Berliner Paten bürgen für Flüchtlinge

Mit dem Flugzeug in ein neues Leben

Reisende und Flüchtlinge an Check-In-Schaltern in Berlin-Tegel
Nicht alle Flüchtlinge müssen die gefährliche Mittelmeer-Route absolvieren, manche können auch einen Flug nehmen. © dpa / picture-alliance / Gregor Fischer
Von Anja Nehls · 05.05.2017
Ein Berliner Verein macht möglich, dass syrische Flüchtlinge legal nach Deutschland einreisen können. Das geht, weil Berliner für sie bürgen - für bis zu fünf Jahre.

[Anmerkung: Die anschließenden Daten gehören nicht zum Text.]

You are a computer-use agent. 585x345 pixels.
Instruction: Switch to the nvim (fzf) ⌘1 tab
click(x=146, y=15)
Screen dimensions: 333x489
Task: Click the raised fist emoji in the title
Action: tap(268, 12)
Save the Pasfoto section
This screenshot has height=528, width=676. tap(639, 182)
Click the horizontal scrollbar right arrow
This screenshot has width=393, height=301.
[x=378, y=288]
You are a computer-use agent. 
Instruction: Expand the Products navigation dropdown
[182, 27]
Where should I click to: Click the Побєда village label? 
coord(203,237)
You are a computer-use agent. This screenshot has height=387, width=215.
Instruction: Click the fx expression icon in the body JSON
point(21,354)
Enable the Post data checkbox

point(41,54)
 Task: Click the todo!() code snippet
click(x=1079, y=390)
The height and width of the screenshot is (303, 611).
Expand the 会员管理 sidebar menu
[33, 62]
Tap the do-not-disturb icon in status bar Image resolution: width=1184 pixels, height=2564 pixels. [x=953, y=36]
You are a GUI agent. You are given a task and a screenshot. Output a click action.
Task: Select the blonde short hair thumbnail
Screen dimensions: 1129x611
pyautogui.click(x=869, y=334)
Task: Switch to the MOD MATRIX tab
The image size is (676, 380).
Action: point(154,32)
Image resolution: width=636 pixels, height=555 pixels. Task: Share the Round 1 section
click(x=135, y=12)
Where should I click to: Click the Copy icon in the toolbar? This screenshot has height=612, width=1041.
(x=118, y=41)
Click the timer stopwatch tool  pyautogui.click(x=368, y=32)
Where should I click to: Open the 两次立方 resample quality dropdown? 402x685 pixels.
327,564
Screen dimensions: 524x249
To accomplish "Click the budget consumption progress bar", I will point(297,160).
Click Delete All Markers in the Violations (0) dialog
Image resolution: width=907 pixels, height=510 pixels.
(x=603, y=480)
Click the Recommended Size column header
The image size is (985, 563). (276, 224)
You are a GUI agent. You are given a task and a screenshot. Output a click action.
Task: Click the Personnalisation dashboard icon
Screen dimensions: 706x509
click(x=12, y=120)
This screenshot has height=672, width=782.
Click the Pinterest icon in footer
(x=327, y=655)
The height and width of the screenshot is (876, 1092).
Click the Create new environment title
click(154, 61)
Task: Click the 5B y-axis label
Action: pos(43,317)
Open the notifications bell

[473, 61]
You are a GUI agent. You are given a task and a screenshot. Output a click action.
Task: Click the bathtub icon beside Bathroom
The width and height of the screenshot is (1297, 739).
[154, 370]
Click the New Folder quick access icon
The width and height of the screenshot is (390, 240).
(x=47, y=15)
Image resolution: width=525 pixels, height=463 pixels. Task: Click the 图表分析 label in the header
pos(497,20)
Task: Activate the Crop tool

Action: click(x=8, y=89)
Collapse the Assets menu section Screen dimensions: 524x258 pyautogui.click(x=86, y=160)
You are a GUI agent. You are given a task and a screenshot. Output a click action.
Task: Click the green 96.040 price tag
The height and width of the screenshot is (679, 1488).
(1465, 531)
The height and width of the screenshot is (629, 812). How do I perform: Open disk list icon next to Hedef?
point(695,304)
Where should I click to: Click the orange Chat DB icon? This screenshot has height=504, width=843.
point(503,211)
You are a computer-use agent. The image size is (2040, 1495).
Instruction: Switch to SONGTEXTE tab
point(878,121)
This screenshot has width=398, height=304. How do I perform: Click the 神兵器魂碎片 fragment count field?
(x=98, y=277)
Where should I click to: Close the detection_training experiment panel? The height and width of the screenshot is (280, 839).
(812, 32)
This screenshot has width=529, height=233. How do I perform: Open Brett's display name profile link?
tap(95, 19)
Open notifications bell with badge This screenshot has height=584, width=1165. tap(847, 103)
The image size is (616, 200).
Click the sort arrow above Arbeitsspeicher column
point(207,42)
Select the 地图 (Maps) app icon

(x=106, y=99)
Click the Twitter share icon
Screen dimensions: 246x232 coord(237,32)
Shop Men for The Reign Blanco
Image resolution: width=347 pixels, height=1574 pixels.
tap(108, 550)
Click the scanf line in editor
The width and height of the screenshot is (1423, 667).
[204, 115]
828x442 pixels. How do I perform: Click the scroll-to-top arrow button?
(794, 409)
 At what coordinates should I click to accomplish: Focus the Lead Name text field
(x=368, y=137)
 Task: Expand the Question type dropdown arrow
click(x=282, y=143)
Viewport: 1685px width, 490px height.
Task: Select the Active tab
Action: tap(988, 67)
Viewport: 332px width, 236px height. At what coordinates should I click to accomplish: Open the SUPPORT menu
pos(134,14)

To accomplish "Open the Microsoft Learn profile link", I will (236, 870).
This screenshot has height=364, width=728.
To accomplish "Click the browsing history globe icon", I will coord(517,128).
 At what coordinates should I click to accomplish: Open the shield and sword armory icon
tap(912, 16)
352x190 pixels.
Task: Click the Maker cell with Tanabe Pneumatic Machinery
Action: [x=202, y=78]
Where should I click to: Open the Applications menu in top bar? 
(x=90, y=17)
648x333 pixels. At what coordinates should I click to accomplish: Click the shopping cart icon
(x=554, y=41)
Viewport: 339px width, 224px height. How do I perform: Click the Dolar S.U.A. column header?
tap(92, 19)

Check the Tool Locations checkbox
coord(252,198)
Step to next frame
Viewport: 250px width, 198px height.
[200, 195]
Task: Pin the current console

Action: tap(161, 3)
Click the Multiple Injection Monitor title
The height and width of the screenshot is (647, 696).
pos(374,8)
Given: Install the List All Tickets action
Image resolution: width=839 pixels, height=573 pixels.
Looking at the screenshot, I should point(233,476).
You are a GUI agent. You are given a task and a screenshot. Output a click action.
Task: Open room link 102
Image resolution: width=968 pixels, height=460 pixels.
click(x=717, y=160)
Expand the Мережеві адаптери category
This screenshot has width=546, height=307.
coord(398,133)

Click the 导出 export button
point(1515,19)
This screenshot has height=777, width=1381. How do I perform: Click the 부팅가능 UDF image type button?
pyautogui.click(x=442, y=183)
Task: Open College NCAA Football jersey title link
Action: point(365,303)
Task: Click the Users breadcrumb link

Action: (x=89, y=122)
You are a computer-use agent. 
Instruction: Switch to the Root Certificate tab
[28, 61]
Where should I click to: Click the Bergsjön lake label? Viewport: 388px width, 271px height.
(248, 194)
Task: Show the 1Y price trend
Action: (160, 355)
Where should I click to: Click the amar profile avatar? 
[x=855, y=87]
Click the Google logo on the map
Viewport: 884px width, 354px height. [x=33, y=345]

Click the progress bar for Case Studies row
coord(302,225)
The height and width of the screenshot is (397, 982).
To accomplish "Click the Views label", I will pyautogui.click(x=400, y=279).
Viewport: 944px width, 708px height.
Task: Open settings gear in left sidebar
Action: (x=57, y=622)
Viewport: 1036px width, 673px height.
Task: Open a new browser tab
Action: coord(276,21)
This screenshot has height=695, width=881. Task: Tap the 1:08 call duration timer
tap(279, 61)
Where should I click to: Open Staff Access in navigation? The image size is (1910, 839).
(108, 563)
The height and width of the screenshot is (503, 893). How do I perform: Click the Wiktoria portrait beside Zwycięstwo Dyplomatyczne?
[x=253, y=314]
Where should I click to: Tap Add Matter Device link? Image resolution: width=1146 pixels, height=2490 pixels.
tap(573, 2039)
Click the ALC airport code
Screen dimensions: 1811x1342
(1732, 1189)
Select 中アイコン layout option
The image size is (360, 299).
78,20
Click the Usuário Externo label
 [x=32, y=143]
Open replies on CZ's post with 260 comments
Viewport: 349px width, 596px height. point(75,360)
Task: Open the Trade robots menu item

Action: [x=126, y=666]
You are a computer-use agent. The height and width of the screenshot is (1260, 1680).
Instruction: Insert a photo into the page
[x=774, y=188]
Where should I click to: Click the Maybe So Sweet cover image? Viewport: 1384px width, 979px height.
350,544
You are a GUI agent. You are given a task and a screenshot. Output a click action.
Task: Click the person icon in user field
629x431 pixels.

Zoya ist aufgeregt. Die junge Frau mit den schwarzen Locken steht abends um kurz nach zehn am Gate des Flughafens in Berlin Schönefeld, dort wo die Maschine aus Beirut ankommen soll. An Bord sind ihre Brüder aus Damaskus, endlich. Mehrere Jahre waren die drei getrennt:
"Irgendwann gab es nicht mehr Gründe, damit die Brüder nichts ins Miltär zu gehen, das wollen wir nicht. Jeder hat seine politische Meinung. Hauptsache, wir wollen nicht in diesem unfassbaren Krieg mitmachen."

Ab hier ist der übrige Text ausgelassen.